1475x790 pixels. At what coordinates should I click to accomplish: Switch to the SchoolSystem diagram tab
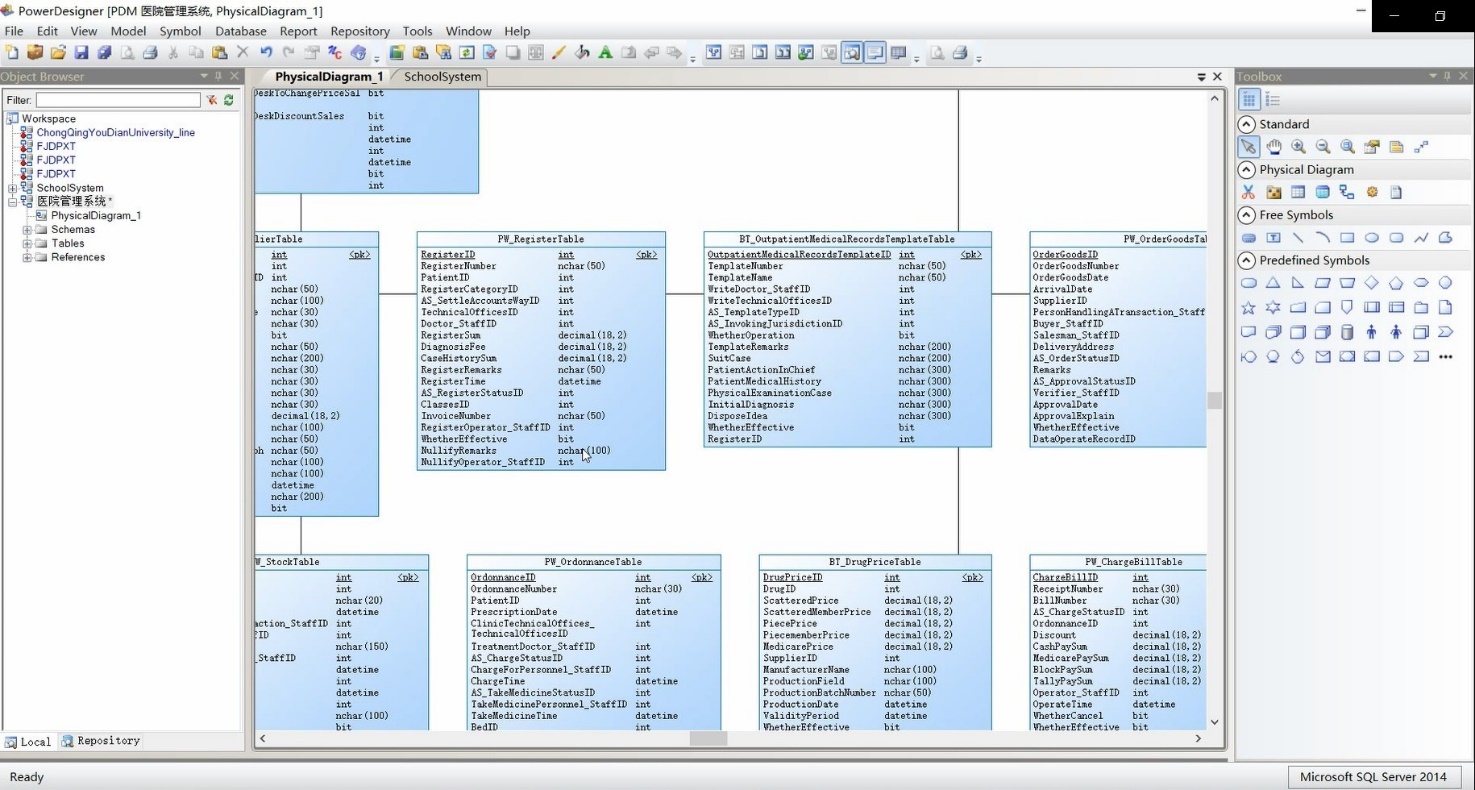pyautogui.click(x=442, y=77)
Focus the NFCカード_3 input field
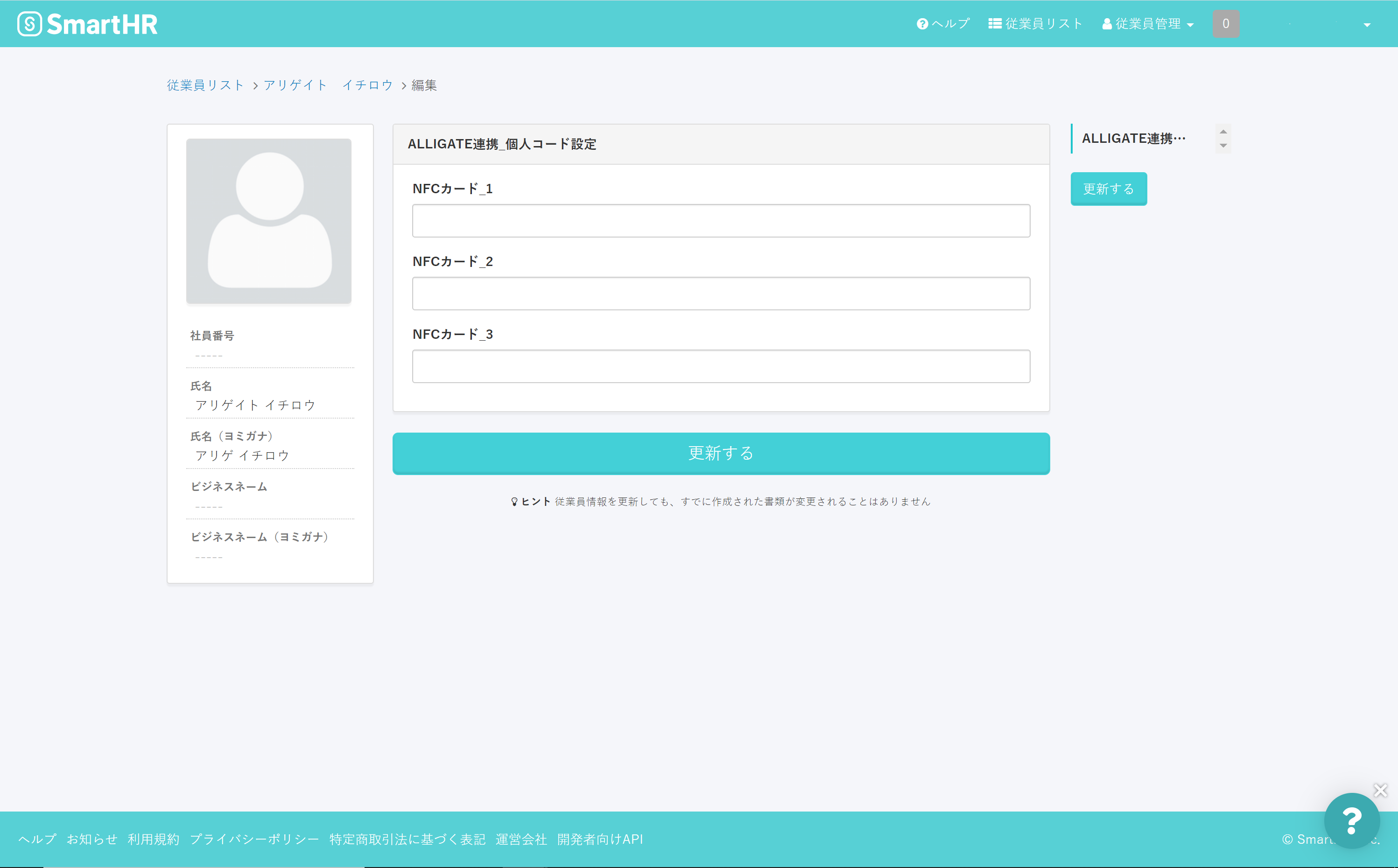The width and height of the screenshot is (1398, 868). pyautogui.click(x=721, y=366)
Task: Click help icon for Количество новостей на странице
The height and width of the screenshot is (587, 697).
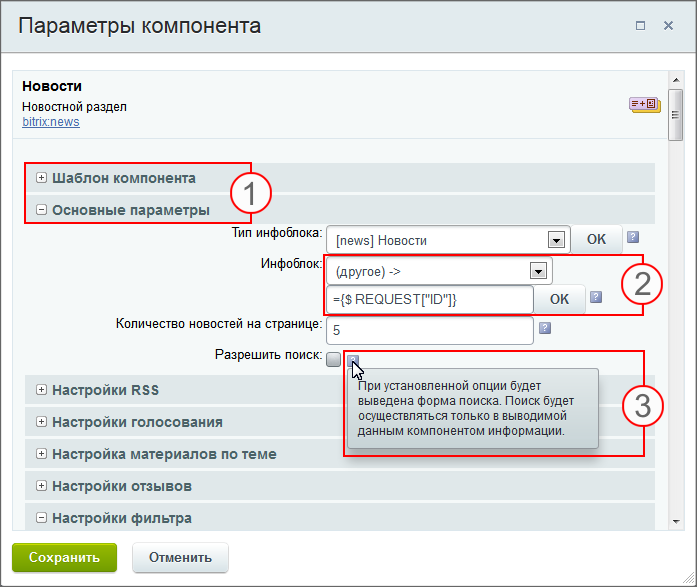Action: (x=545, y=327)

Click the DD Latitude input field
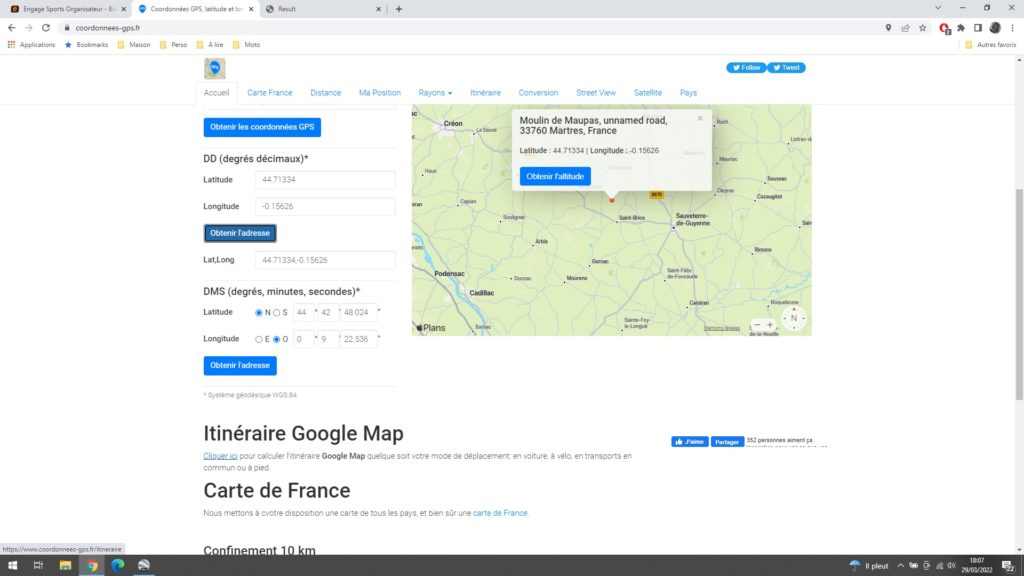tap(325, 180)
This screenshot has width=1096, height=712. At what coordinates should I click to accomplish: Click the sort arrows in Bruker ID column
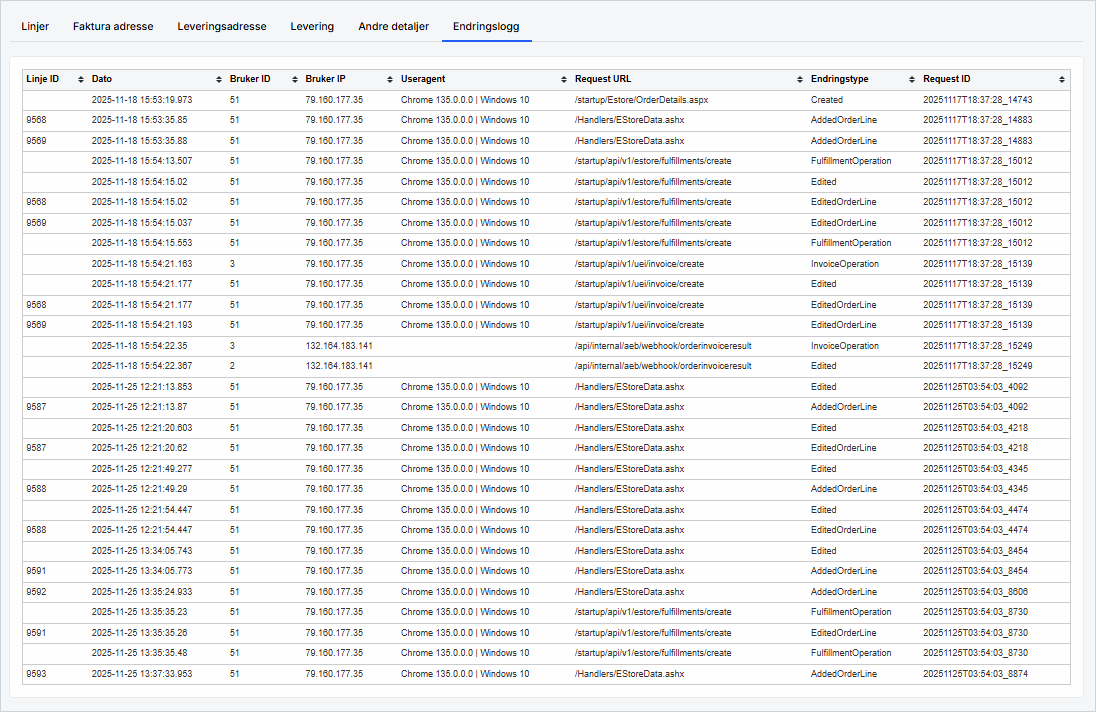(x=294, y=79)
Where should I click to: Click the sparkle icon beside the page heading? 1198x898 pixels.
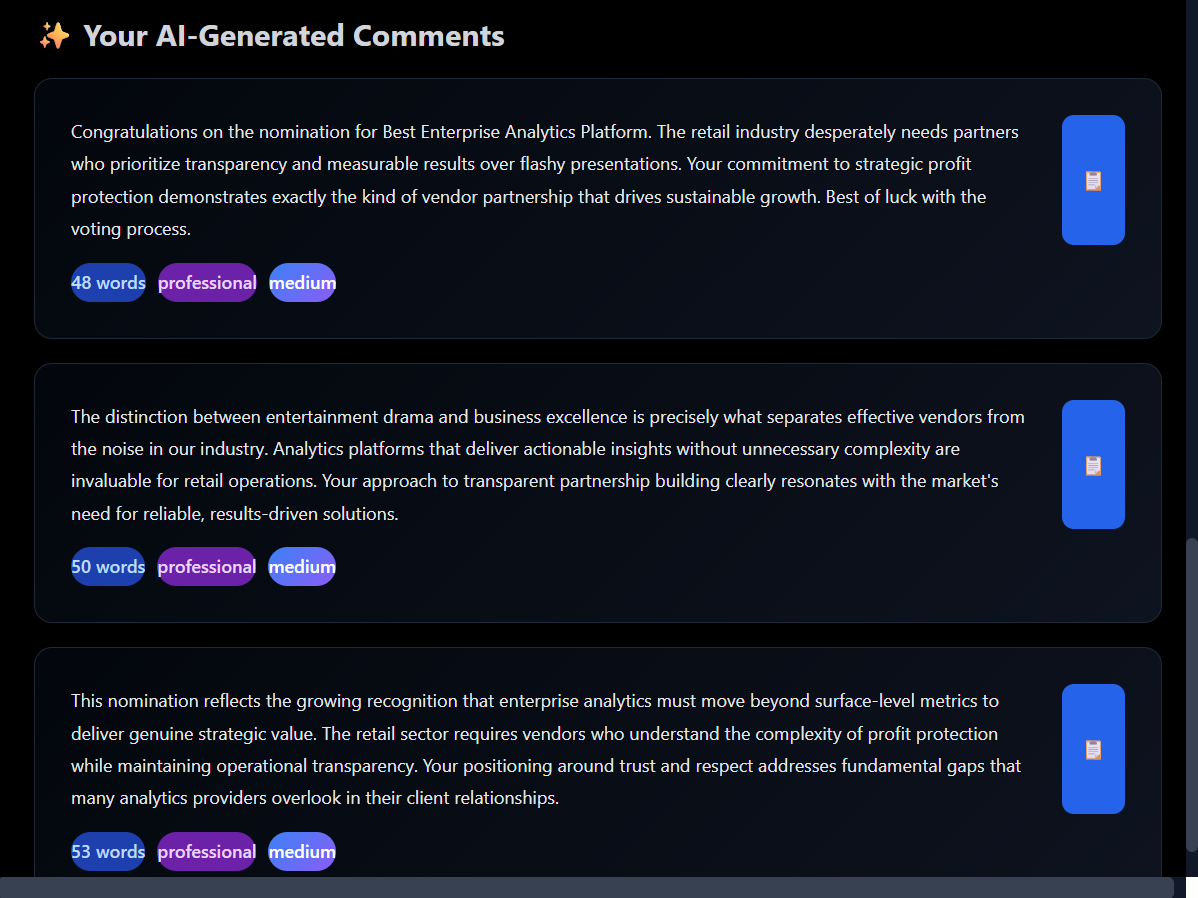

====================

* **WORK ITEM**
Repeat the records verbatim, excluding pictures.

* **OUTPUT OF THE EXERCISE**
1475x790 pixels. At what coordinates should I click to accomplish: Switch to the SchoolSystem diagram tab
pyautogui.click(x=442, y=77)
Focus the NFCカード_3 input field
The width and height of the screenshot is (1398, 868). pyautogui.click(x=721, y=366)
Task: Click help icon for Количество новостей на странице
The height and width of the screenshot is (587, 697).
Action: (x=545, y=327)

Click the DD Latitude input field
tap(325, 180)
This screenshot has width=1096, height=712. At what coordinates should I click to accomplish: Click the sort arrows in Bruker ID column
(x=294, y=79)
Where should I click to: Click the sparkle icon beside the page heading? 1198x898 pixels.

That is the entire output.